WHAT IS BEING ASKED
Only lines containing "vedcoch" belong in the answer, each copied from the entries below.

LISTED ENTRIES
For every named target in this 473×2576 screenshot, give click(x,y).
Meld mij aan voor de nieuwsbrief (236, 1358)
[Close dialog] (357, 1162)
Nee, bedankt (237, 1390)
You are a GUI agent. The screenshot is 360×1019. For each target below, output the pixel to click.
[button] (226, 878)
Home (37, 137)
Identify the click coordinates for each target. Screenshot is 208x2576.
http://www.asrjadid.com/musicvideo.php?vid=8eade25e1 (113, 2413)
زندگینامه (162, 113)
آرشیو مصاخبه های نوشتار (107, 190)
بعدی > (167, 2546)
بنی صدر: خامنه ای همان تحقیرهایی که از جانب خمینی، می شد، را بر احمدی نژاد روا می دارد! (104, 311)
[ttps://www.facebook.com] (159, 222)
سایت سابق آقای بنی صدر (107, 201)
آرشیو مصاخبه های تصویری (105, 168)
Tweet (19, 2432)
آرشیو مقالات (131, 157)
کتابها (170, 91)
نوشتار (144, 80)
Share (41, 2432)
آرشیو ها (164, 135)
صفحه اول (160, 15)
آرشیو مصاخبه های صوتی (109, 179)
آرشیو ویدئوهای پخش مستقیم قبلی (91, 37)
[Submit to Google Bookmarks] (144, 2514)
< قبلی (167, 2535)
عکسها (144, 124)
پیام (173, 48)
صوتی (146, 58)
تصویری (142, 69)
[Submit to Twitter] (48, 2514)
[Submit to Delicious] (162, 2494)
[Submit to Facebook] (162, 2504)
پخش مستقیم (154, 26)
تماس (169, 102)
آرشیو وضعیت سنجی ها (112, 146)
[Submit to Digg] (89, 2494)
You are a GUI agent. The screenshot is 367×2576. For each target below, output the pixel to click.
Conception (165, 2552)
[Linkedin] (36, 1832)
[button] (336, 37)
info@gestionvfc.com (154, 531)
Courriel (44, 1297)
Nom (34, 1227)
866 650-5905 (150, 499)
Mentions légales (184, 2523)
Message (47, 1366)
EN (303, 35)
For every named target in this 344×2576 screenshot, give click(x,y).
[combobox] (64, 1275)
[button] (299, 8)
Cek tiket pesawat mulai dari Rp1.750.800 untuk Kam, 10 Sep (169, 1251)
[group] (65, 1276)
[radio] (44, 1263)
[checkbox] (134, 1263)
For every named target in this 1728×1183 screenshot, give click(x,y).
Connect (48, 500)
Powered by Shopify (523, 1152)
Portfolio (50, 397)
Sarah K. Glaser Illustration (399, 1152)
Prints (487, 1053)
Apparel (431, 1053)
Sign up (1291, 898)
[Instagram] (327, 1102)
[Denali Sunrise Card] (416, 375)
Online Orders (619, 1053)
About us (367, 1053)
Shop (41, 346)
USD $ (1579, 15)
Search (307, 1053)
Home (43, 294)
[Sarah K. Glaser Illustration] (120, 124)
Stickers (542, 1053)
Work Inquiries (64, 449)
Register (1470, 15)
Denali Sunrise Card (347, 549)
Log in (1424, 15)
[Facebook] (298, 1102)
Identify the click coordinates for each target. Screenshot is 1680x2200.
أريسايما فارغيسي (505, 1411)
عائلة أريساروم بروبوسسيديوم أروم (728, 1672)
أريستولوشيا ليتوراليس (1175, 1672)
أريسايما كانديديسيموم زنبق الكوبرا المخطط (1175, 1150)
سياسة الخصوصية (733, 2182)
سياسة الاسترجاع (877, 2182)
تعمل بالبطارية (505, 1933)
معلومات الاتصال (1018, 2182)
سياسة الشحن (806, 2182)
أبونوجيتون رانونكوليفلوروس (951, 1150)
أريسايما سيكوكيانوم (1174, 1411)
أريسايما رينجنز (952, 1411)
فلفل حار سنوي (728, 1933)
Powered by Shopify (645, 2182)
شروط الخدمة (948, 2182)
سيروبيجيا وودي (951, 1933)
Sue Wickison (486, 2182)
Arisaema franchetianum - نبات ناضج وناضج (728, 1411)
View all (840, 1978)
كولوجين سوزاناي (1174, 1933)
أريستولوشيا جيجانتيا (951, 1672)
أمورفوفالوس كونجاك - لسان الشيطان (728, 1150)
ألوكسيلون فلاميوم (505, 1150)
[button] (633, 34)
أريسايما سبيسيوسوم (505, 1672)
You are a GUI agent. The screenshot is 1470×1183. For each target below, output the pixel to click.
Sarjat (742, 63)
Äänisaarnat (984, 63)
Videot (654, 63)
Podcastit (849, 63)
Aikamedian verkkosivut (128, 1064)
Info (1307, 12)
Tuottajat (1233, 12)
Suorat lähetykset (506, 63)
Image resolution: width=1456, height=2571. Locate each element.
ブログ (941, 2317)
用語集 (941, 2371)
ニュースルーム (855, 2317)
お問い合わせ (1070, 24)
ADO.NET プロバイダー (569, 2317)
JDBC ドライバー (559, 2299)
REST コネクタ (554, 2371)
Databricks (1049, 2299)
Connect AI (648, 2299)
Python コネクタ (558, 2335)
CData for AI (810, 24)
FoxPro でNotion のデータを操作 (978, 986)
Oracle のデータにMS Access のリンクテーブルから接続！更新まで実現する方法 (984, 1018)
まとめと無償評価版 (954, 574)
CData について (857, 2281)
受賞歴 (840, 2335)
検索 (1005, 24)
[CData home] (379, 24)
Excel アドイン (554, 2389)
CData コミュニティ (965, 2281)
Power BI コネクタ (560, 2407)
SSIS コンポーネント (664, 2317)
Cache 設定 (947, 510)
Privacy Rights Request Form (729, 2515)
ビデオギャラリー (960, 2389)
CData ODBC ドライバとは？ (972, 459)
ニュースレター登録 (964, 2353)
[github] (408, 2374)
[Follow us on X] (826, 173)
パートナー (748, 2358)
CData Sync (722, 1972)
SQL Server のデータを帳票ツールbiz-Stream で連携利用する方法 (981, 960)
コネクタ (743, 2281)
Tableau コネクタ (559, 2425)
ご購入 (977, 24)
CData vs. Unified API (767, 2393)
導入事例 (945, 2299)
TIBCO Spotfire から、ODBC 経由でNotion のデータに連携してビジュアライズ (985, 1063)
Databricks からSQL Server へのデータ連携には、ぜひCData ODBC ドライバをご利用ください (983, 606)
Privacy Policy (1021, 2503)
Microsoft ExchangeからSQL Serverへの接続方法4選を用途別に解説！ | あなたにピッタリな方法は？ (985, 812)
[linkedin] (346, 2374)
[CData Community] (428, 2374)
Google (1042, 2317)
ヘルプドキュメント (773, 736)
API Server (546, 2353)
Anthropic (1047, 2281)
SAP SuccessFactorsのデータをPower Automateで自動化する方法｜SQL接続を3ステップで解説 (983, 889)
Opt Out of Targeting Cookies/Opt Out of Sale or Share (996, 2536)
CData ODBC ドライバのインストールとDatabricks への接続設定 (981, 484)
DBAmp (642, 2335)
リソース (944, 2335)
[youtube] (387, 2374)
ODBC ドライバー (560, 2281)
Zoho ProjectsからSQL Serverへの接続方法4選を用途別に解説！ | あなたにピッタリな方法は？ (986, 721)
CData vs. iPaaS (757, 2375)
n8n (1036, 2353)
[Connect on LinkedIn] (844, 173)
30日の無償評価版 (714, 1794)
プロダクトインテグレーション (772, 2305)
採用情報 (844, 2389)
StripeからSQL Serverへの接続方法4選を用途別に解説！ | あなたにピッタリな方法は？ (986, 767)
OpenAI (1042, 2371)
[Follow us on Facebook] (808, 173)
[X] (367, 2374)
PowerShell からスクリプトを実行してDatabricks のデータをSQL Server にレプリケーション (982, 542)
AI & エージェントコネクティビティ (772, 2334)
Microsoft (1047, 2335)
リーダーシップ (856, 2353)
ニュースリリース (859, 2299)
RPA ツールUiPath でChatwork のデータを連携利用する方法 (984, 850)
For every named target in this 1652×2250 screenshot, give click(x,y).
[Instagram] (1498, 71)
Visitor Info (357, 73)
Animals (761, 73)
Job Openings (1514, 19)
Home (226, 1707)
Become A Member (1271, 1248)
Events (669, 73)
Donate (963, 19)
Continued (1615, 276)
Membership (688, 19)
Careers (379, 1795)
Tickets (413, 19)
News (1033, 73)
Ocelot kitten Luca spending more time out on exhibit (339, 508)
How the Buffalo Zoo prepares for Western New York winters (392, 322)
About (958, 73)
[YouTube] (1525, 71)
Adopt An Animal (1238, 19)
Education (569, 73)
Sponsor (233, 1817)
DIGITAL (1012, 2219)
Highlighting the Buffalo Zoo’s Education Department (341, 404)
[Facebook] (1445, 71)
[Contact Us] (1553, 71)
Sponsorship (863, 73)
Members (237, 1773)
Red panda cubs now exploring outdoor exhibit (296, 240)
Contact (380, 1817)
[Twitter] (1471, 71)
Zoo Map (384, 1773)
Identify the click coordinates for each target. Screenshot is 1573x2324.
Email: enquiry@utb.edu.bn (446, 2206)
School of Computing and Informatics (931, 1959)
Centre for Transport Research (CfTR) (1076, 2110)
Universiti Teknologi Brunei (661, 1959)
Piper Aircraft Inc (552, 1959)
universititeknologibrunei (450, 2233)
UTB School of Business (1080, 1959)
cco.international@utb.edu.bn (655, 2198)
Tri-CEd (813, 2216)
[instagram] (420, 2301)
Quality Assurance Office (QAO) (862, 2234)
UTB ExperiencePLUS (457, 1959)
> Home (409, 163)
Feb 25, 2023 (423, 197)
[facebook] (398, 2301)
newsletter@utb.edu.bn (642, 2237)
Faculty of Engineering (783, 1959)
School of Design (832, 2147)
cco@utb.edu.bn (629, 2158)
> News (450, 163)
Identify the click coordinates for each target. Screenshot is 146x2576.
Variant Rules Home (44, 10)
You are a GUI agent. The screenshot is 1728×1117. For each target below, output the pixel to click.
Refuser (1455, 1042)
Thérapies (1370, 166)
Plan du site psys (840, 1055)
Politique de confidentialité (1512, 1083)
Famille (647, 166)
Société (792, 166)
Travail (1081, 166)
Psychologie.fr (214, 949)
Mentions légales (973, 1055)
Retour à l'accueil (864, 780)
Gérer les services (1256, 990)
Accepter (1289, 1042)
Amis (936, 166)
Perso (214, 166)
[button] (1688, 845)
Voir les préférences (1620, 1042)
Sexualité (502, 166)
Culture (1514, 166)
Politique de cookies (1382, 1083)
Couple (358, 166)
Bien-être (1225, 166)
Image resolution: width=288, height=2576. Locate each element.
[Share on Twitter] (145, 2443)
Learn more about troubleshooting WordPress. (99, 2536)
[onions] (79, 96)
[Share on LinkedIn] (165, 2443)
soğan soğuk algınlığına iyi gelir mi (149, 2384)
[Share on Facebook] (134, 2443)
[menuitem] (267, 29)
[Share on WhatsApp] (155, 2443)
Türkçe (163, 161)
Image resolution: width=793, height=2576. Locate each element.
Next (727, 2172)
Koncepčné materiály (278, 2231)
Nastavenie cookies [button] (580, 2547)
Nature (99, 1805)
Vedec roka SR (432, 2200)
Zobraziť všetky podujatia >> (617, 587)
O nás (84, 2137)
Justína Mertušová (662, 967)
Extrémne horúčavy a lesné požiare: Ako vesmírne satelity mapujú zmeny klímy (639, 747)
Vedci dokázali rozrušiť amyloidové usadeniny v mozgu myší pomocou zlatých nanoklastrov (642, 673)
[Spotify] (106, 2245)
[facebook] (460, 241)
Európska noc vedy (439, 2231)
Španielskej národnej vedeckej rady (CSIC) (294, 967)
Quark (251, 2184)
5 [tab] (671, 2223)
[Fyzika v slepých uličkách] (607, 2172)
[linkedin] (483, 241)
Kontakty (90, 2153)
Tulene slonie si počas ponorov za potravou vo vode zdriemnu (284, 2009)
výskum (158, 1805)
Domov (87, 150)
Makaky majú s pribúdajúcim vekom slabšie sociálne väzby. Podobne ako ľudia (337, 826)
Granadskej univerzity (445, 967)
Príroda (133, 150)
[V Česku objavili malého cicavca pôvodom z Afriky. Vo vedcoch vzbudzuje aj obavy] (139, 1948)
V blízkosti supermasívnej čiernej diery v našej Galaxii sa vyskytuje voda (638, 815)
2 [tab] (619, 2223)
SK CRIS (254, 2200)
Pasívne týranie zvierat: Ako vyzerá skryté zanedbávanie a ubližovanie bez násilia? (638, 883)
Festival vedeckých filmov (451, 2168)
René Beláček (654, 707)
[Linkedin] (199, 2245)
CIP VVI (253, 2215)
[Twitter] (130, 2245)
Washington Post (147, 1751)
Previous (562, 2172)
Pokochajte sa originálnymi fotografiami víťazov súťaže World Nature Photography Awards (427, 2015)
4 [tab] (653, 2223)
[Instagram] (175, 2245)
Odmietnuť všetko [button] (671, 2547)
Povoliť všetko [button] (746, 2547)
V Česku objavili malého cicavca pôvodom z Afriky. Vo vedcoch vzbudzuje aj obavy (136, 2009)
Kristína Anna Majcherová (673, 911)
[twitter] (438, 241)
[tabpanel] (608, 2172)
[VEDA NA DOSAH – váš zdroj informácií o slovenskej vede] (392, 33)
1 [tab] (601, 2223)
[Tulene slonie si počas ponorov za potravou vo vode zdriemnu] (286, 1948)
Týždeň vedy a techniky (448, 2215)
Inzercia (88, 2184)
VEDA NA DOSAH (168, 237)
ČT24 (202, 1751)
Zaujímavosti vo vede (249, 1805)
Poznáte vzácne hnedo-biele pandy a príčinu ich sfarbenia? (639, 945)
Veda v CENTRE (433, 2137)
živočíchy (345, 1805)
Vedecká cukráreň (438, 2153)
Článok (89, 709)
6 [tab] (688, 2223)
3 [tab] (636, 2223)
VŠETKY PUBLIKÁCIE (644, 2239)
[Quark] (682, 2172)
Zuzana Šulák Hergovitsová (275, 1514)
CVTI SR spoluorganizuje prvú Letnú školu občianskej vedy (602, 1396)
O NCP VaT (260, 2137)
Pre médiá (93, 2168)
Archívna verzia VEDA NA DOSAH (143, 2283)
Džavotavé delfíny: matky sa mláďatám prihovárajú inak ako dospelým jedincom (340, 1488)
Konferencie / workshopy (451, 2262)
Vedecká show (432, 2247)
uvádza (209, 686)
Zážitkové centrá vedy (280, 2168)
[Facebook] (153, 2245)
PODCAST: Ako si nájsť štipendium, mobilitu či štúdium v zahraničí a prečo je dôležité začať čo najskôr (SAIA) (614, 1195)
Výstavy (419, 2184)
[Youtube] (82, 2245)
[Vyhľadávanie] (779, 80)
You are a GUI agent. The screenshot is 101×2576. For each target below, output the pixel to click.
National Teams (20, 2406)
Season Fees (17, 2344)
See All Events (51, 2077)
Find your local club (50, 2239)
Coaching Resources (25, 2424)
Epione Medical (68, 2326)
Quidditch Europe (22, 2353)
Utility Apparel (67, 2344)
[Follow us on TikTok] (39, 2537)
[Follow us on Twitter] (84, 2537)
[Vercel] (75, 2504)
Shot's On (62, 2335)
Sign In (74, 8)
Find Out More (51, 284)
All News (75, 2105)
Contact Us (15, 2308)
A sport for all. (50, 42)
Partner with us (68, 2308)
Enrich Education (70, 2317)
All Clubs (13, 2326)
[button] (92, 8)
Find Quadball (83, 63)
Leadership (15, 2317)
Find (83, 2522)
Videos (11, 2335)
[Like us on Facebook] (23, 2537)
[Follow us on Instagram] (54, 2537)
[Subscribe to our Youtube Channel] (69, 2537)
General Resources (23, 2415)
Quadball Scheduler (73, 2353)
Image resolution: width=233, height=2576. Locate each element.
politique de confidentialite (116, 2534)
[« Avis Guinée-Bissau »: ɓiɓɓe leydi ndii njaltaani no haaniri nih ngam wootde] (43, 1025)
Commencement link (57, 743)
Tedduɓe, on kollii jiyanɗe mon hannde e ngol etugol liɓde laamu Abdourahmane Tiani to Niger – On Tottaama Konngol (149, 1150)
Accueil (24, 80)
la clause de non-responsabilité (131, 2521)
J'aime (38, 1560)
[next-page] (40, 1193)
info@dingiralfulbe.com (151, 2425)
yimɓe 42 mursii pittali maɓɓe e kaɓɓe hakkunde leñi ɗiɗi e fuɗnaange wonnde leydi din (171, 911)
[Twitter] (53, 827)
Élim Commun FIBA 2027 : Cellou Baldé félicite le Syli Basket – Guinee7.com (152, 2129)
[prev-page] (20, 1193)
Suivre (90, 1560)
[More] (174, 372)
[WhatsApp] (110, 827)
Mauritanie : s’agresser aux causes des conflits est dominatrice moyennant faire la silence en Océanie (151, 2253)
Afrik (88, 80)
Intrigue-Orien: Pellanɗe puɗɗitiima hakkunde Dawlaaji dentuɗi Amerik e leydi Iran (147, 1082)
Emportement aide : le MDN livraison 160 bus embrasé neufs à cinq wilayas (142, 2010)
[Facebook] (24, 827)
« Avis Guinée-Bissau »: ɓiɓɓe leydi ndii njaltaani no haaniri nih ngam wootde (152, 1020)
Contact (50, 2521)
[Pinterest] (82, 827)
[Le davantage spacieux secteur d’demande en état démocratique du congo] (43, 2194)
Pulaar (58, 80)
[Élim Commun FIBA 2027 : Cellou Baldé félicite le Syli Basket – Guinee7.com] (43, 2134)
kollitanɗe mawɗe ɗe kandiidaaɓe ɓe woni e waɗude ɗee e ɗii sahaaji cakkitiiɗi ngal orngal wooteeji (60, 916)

EXPECTED ANSWER
[V Česku objavili malého cicavca pôvodom z Afriky. Vo vedcoch vzbudzuje aj obavy] (139, 1948)
V Česku objavili malého cicavca pôvodom z Afriky. Vo vedcoch vzbudzuje aj obavy (136, 2009)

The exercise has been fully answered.